■ **PASSAGE GIVEN**
[BEGIN]

People v. Najera (2006) 138 Cal.App.4th 212 is instructive. In that case, the court concluded the prosecutor misstated the law in closing argument when the prosecutor focused on the defendant's actions in response to provocation. (Id. at pp. 223-224.) For instance, the prosecutor argued: "'Would a reasonable person do what the defendant did? Would a reasonable person be so aroused as to kill somebody? That's the standard.'" (Id. at p. 223.) And in rebuttal, the prosecutor stated: "'[T]he reasonable, prudent person standard . . . [is] based on conduct, what a reasonable person would do in a similar circumstance. Pull out a knife and stab him? I hope that's not a reasonable person standard.'" (Ibid.) The court determined the prosecutor's statements were wrong because the focus should be "on the provocation—the surrounding circumstances—and whether it was sufficient to cause a reasonable person to act rashly. How the killer responded to the provocation and the reasonableness of the response is not relevant to sudden quarrel or heat of passion." (Ibid.)

Here, the prosecutor similarly misstated the law when he argued the jury should focus on whether "a reasonable person would do the same in the same circumstances." (Italics added.) The prosecutor further suggested defendant's actions in response to the provocation of seeing Franklin and Willis together—going to Franklin's apartment—had to be objectively reasonable. But the pertinent question was whether a reasonable person would react rashly and without reflection, not whether defendant's specific actions were those of a reasonable person.

As we have discussed, defense counsel did not object to this misstatement of the law. We "defer to counsel's reasonable tactical decisions in examining a claim of ineffective assistance of counsel [citation], and there is a 'strong presumption that counsel's conduct falls within the wide range of reasonable professional assistance.'" (People v. Lucas (1995) 12 Cal.4th 415, 436-437.) On direct appeal, we will reverse on the ground of inadequate counsel only if the record affirmatively discloses no rational tactical purpose for counsel's act or omission. (Id. at p. 437.) Counsel's failure to object rarely establishes incompetent representation because deciding whether to object is inherently tactical. (People v. Huggins (2006) 38 Cal.4th 175, 252; People v. Hillhouse (2002) 27 Cal.4th 469, 502; People v. Ghent (1987) 43 Cal.3d 739, 772-773.) Several of our high court's decisions have recognized that not objecting may very well be a tactical decision because an objection will focus a jury's attention on evidence or arguments "in ways that would not be helpful to the defense." (People v. Harris (2008) 43 Cal.4th 1269, 1290; accord, People v. Huggins, supra, at p. 253; People v. Ghent, supra, at p. 773 ["Counsel may well have tactically assumed that an objection or request for admonition would simply draw closer attention to the prosecutor's isolated comments."].)

[END]

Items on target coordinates
[BEGIN]

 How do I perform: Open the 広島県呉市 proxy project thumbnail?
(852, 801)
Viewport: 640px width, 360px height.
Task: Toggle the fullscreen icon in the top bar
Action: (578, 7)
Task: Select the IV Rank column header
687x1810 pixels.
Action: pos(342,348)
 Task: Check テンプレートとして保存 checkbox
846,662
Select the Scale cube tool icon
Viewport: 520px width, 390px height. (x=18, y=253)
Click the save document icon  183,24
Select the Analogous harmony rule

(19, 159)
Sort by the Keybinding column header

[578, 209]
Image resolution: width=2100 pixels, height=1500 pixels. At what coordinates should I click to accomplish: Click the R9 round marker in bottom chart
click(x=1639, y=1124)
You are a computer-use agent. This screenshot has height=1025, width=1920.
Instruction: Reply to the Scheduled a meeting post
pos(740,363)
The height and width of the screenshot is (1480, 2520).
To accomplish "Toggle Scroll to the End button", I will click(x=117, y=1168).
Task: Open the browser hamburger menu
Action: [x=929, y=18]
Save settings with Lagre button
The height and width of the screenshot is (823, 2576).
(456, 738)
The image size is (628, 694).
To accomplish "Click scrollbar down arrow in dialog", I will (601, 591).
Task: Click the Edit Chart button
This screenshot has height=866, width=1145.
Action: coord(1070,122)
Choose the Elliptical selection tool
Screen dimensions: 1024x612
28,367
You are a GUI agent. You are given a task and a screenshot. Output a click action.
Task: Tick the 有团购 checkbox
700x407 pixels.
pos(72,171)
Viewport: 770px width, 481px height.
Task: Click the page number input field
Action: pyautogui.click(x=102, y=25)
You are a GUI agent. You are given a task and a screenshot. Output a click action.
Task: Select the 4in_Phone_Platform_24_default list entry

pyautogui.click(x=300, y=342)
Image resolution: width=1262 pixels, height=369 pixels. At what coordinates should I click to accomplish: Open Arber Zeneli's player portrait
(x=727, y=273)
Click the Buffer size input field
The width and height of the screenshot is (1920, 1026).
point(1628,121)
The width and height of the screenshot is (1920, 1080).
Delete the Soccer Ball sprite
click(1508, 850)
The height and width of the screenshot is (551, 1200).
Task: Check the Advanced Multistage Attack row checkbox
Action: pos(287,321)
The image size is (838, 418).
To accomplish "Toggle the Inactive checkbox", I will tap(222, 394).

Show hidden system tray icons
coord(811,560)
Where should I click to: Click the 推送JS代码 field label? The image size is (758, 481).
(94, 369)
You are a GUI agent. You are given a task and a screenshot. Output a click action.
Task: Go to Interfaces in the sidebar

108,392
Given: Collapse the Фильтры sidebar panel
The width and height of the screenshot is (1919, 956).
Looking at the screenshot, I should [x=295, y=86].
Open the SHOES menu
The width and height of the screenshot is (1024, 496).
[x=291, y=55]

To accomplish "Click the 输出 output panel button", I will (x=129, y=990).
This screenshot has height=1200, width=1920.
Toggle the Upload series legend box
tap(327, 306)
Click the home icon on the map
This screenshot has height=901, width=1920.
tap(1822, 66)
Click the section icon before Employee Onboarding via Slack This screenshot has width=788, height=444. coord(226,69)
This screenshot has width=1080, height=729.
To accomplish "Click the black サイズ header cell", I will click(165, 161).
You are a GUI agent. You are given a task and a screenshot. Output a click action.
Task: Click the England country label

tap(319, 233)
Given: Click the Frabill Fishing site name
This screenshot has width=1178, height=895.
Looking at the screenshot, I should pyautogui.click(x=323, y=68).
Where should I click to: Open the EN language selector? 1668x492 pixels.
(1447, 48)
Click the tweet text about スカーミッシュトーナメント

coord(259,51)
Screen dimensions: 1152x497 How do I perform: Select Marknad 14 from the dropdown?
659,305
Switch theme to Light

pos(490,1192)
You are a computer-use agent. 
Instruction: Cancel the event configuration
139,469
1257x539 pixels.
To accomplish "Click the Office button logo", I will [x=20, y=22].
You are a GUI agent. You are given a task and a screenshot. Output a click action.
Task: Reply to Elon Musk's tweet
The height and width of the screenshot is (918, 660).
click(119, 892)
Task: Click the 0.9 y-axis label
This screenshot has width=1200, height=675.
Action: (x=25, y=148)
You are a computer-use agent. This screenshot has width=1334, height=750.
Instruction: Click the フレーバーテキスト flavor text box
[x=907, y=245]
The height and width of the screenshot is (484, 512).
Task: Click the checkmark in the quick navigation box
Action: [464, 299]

[END]

■ **WRITTEN REQUEST 1**
Decide whether each statement agrees with the opinion excerpt, answering yes or no and quoting the deciding words. (a) In People v. Najera, the court found the prosecutor's statements to be correct. (b) Defense counsel objected to the misstatement of the law. (c) Deciding whether to object is described as inherently tactical.
■ **WRITTEN REQUEST 2**
Using the opinion excerpt, answer each question on its own line.
(a) What is the full citation given for People v. Najera?
(b) To whose apartment did the defendant go?
(c) Which case, with its citation, is quoted for the "strong presumption" about counsel's conduct?
■ **WRITTEN REQUEST 3**
Resume the opinion excerpt from its last sentence.
The items have no connection to the opinion excerpt.

■ **RESPONSE 1**
(a) No: "The court determined the prosecutor's statements were wrong"
(b) No: "defense counsel did not object to this misstatement of the law"
(c) Yes: "deciding whether to object is inherently tactical"

■ **RESPONSE 2**
(a) People v. Najera (2006) 138 Cal.App.4th 212
(b) Franklin's
(c) People v. Lucas (1995) 12 Cal.4th 415, 436-437

■ **RESPONSE 3**
Defendant contends there could be no rational tactical reason for defense counsel's failure to object. The People argue several reasons could have justified the omission—defense counsel may have believed the jury instructions adequately addressed any misstatement, or counsel may have believed an objection would have drawn more attention to the prosecutor's remarks. We agree with the People that a desire to de-emphasize the prosecutor's comments offered a rational tactical purpose for not objecting, especially when the objectionable comments were brief and isolated relative to the whole of the closing argument. Tactically, defense counsel may not have wanted to highlight the heat of passion theory more than necessary. Defendant's version of events supported his self-defense theory and undermined the heat of passion theory; he stated he was not angry when he went to Franklin's apartment and emphasized that he was scared and nervous that Willis had a gun, not that he was provoked and suffered an intense emotional reaction obscuring his reason.

(b) Prejudice

But even if we assume defense counsel had no valid tactical purpose for failing to object, and her performance was therefore deficient, defendant has not demonstrated her purportedly deficient performance resulted in prejudice.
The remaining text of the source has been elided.